> [Brief] Repeat the lines of the data that follow, please, starting at the first and stopping after the one with "PRODUSE CU TERMEN REDUS (622, 120)".

--- Records provided Enclosed Below ---

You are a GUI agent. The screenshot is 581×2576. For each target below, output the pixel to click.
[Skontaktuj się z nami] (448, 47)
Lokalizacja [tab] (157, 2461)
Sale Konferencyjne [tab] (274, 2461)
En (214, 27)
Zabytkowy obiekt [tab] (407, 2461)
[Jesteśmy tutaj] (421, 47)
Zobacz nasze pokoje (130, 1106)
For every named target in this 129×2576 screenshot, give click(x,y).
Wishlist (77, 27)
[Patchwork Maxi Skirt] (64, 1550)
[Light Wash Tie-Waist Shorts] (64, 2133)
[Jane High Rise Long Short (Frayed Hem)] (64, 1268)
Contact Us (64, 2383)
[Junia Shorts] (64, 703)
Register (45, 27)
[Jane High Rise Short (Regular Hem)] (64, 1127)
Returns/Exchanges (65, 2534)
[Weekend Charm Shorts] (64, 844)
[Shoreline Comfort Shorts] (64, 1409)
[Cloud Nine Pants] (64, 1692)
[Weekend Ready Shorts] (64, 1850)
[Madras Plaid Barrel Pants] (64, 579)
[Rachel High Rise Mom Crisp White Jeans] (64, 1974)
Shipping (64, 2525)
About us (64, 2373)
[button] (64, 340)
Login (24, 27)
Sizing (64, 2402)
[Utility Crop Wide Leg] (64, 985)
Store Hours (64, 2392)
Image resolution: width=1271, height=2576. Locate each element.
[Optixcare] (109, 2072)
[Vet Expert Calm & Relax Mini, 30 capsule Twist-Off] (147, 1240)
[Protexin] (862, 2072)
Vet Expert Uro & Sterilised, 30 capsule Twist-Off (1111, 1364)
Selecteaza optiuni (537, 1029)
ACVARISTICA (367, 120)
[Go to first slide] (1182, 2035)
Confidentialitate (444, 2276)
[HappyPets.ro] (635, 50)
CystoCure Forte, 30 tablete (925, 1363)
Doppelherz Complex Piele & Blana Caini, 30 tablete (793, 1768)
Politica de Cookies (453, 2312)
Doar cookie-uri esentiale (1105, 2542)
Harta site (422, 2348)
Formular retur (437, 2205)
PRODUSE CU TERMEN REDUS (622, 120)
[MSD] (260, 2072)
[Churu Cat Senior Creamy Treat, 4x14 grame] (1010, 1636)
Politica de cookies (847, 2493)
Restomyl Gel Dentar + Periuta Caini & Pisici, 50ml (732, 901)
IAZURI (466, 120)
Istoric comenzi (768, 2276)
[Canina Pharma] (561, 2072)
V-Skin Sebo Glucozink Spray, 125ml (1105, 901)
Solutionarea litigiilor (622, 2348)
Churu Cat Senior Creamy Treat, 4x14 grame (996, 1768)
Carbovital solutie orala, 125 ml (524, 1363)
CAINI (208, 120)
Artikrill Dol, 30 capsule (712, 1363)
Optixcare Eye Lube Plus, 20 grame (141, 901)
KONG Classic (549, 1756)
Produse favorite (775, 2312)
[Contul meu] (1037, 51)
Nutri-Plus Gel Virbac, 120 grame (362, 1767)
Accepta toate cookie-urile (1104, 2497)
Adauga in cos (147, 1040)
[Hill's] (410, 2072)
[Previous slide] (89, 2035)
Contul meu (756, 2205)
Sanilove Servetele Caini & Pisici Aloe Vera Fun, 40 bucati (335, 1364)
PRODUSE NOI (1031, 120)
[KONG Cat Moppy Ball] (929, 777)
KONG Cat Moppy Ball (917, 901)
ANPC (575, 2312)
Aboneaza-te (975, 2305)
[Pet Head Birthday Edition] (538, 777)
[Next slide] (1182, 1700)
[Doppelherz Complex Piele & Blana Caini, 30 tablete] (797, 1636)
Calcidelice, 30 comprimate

--- End of Enclosed Records provided ---

> [Written reply]
You are a GUI agent. The screenshot is 581×2576. For each target below, output the pixel to click.
[Skontaktuj się z nami] (448, 47)
Lokalizacja [tab] (157, 2461)
Sale Konferencyjne [tab] (274, 2461)
En (214, 27)
Zabytkowy obiekt [tab] (407, 2461)
[Jesteśmy tutaj] (421, 47)
Zobacz nasze pokoje (130, 1106)
For every named target in this 129×2576 screenshot, give click(x,y).
Wishlist (77, 27)
[Patchwork Maxi Skirt] (64, 1550)
[Light Wash Tie-Waist Shorts] (64, 2133)
[Jane High Rise Long Short (Frayed Hem)] (64, 1268)
Contact Us (64, 2383)
[Junia Shorts] (64, 703)
Register (45, 27)
[Jane High Rise Short (Regular Hem)] (64, 1127)
Returns/Exchanges (65, 2534)
[Weekend Charm Shorts] (64, 844)
[Shoreline Comfort Shorts] (64, 1409)
[Cloud Nine Pants] (64, 1692)
[Weekend Ready Shorts] (64, 1850)
[Madras Plaid Barrel Pants] (64, 579)
[Rachel High Rise Mom Crisp White Jeans] (64, 1974)
Shipping (64, 2525)
About us (64, 2373)
[button] (64, 340)
Login (24, 27)
Sizing (64, 2402)
[Utility Crop Wide Leg] (64, 985)
Store Hours (64, 2392)
Image resolution: width=1271, height=2576. Locate each element.
[Optixcare] (109, 2072)
[Vet Expert Calm & Relax Mini, 30 capsule Twist-Off] (147, 1240)
[Protexin] (862, 2072)
Vet Expert Uro & Sterilised, 30 capsule Twist-Off (1111, 1364)
Selecteaza optiuni (537, 1029)
ACVARISTICA (367, 120)
[Go to first slide] (1182, 2035)
Confidentialitate (444, 2276)
[HappyPets.ro] (635, 50)
CystoCure Forte, 30 tablete (925, 1363)
Doppelherz Complex Piele & Blana Caini, 30 tablete (793, 1768)
Politica de Cookies (453, 2312)
Doar cookie-uri esentiale (1105, 2542)
Harta site (422, 2348)
Formular retur (437, 2205)
PRODUSE CU TERMEN REDUS (622, 120)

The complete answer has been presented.